[Saved data entries]
****************************************

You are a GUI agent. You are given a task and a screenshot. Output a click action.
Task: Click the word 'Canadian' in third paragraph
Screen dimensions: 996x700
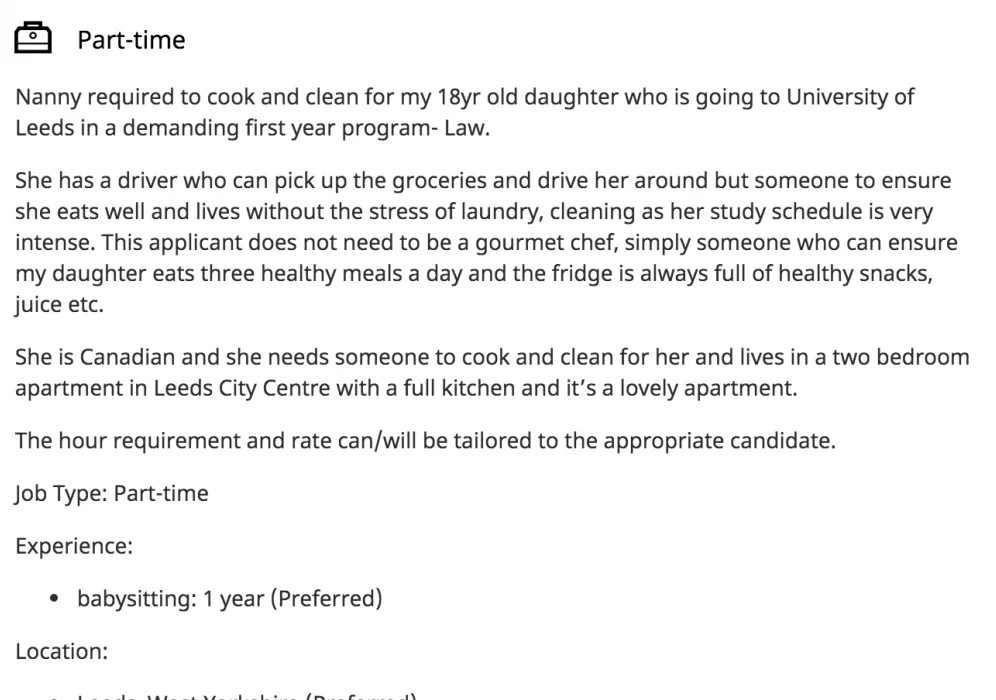(127, 357)
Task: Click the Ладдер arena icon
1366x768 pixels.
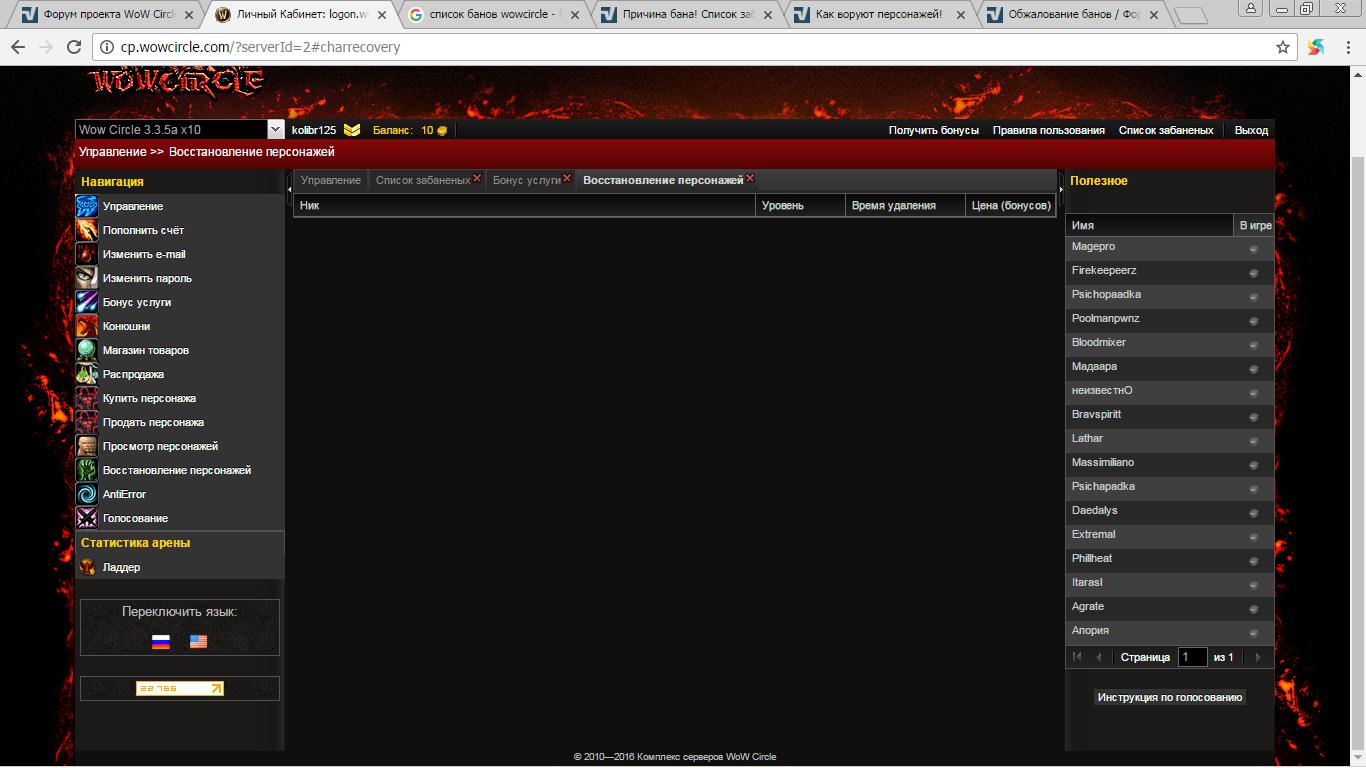Action: pyautogui.click(x=87, y=567)
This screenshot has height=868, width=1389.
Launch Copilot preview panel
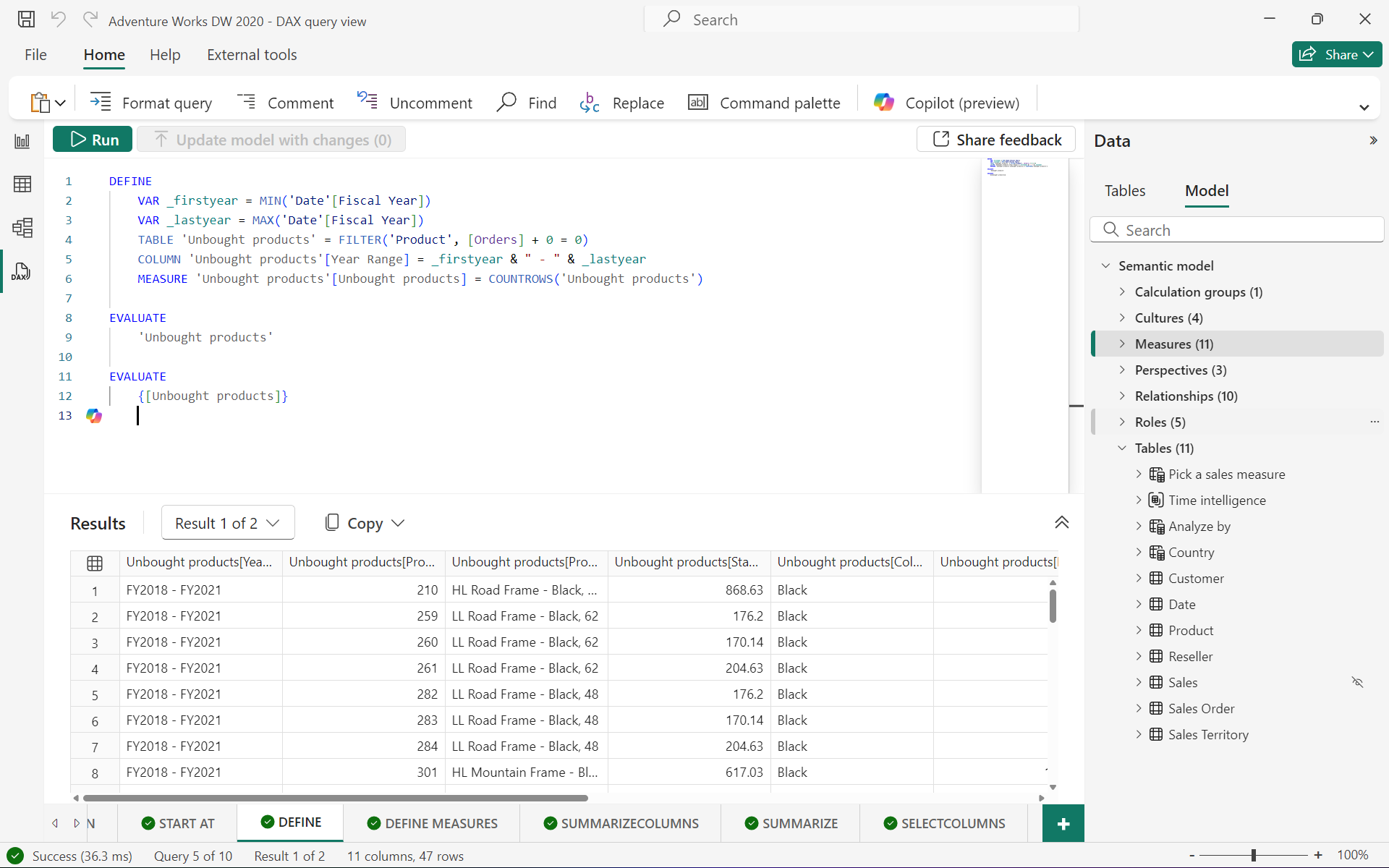tap(945, 102)
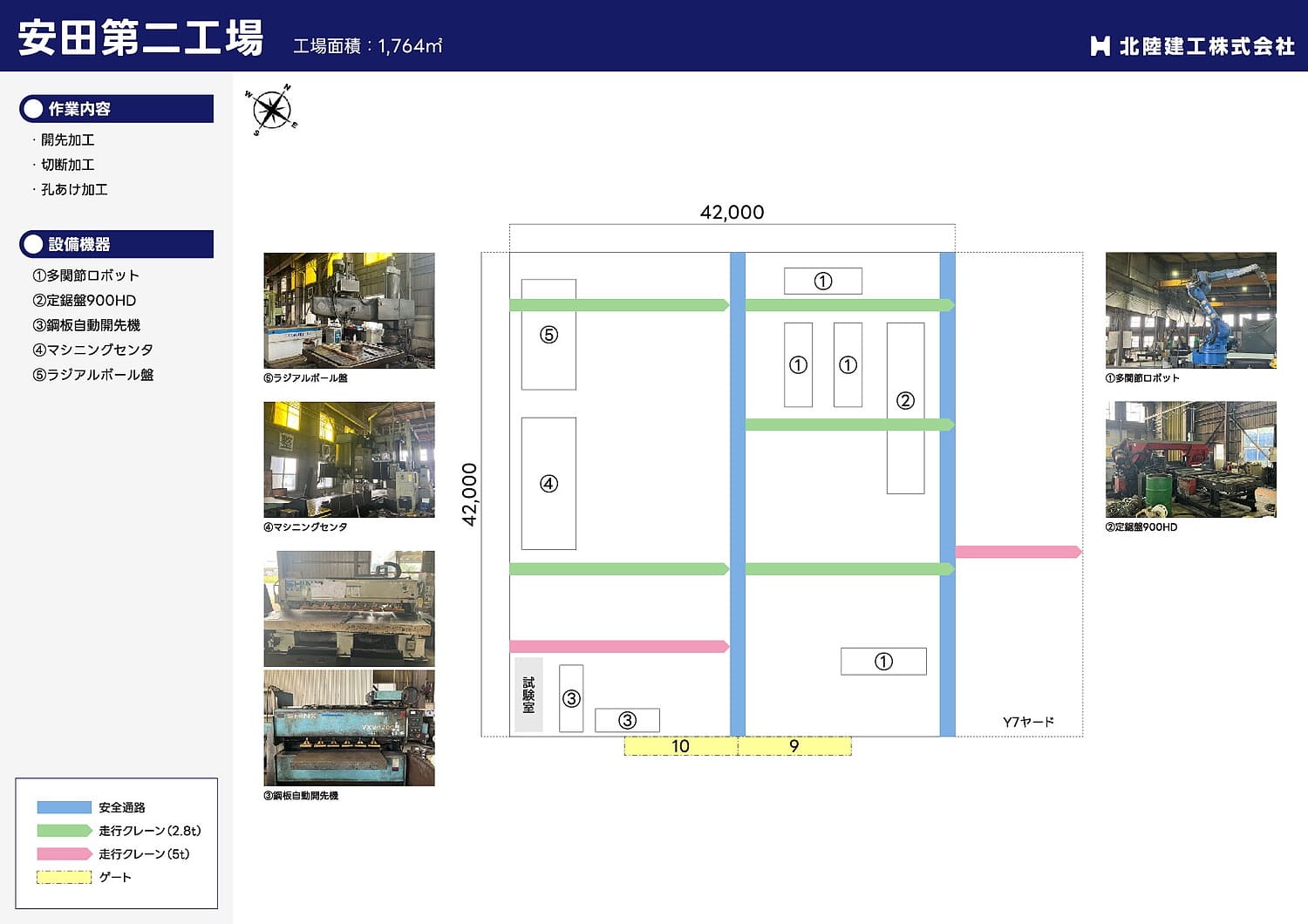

****************************************

# Work to be completed
Without copying any picture, repeat all of the entries exactly.

# Written response
You are a GUI agent. You are given a task and a screenshot. Output a click action.
Task: Click the word 'Canadian' in third paragraph
Screen dimensions: 996x700
(127, 357)
Task: Click the Ладдер arena icon
1366x768 pixels.
Action: pyautogui.click(x=87, y=567)
This screenshot has height=868, width=1389.
Launch Copilot preview panel
tap(945, 102)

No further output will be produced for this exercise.